**What is needed:** Please copy the entries word for word, starting at the line that contains "The image size is (1440, 890)." and ending at the line that contains "Image resolution: width=1039", with both of those lines included.

Recorded data:
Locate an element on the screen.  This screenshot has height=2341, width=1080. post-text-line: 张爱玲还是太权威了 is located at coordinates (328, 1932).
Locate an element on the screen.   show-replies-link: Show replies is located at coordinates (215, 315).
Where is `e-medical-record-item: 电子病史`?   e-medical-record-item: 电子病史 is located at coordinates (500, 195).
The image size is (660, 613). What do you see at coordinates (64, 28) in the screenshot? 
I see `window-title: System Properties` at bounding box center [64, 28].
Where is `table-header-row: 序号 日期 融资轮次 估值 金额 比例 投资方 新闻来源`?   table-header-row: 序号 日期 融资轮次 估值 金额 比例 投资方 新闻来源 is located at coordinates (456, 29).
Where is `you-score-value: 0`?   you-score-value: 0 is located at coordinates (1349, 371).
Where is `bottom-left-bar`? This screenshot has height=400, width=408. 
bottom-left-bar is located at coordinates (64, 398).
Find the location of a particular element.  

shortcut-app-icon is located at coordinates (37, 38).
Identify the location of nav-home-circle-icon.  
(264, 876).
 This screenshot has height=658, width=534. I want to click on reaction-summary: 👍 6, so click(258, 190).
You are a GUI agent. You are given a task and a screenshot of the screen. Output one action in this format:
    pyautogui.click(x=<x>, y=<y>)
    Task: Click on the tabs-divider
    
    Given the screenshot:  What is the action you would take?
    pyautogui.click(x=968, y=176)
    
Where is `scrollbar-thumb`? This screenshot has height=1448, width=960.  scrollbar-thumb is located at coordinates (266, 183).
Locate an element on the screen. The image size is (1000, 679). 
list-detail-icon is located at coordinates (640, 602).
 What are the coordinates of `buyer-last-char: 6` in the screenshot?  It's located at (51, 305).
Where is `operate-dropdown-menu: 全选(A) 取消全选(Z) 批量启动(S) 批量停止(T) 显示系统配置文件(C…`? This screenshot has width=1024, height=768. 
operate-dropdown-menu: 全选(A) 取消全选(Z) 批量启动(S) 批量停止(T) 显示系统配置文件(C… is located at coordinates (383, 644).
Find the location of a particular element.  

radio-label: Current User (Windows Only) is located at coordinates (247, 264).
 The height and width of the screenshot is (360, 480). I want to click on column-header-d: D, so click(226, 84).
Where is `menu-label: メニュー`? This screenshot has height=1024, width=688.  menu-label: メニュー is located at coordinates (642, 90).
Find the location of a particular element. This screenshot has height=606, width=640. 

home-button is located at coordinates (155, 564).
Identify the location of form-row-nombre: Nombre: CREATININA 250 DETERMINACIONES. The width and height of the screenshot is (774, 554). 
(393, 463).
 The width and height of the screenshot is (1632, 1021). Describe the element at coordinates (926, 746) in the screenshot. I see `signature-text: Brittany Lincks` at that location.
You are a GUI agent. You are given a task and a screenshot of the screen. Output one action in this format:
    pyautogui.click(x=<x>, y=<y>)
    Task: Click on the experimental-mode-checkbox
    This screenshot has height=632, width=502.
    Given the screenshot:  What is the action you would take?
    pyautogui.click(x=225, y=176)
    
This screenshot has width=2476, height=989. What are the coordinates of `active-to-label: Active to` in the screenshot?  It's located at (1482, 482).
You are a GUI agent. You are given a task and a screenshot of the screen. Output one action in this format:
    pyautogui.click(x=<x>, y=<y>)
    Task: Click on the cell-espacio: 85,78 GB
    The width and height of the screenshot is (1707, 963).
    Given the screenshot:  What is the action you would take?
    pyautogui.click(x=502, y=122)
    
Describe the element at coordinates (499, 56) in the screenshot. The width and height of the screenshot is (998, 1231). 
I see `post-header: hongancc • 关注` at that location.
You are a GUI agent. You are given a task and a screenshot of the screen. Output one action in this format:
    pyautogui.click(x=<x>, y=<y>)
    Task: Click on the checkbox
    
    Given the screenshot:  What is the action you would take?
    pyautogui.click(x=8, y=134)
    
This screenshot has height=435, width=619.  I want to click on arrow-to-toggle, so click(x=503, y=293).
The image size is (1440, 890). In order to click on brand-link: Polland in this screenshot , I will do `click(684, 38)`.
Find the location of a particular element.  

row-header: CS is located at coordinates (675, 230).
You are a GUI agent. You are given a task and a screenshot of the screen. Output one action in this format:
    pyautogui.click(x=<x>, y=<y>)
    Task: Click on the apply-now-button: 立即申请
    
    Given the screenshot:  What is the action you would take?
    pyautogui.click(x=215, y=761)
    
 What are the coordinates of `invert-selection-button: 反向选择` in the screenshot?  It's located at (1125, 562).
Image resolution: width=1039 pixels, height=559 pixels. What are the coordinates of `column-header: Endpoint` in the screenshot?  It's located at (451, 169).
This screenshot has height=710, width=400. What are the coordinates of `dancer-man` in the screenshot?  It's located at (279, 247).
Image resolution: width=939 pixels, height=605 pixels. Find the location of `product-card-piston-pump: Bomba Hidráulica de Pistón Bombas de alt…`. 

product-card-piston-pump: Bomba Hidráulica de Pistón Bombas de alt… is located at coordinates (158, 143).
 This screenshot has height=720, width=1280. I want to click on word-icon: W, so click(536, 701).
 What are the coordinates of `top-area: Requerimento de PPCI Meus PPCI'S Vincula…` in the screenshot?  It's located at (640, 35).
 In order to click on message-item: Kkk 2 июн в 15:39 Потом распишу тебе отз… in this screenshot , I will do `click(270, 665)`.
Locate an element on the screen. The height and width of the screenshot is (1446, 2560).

**Solution to the exercise:**
The image size is (1440, 890). In order to click on brand-link: Polland in this screenshot , I will do `click(684, 38)`.
Find the location of a particular element.  

row-header: CS is located at coordinates (675, 230).
You are a GUI agent. You are given a task and a screenshot of the screen. Output one action in this format:
    pyautogui.click(x=<x>, y=<y>)
    Task: Click on the apply-now-button: 立即申请
    
    Given the screenshot:  What is the action you would take?
    pyautogui.click(x=215, y=761)
    
 What are the coordinates of `invert-selection-button: 反向选择` in the screenshot?  It's located at (1125, 562).
Image resolution: width=1039 pixels, height=559 pixels. What are the coordinates of `column-header: Endpoint` in the screenshot?  It's located at (451, 169).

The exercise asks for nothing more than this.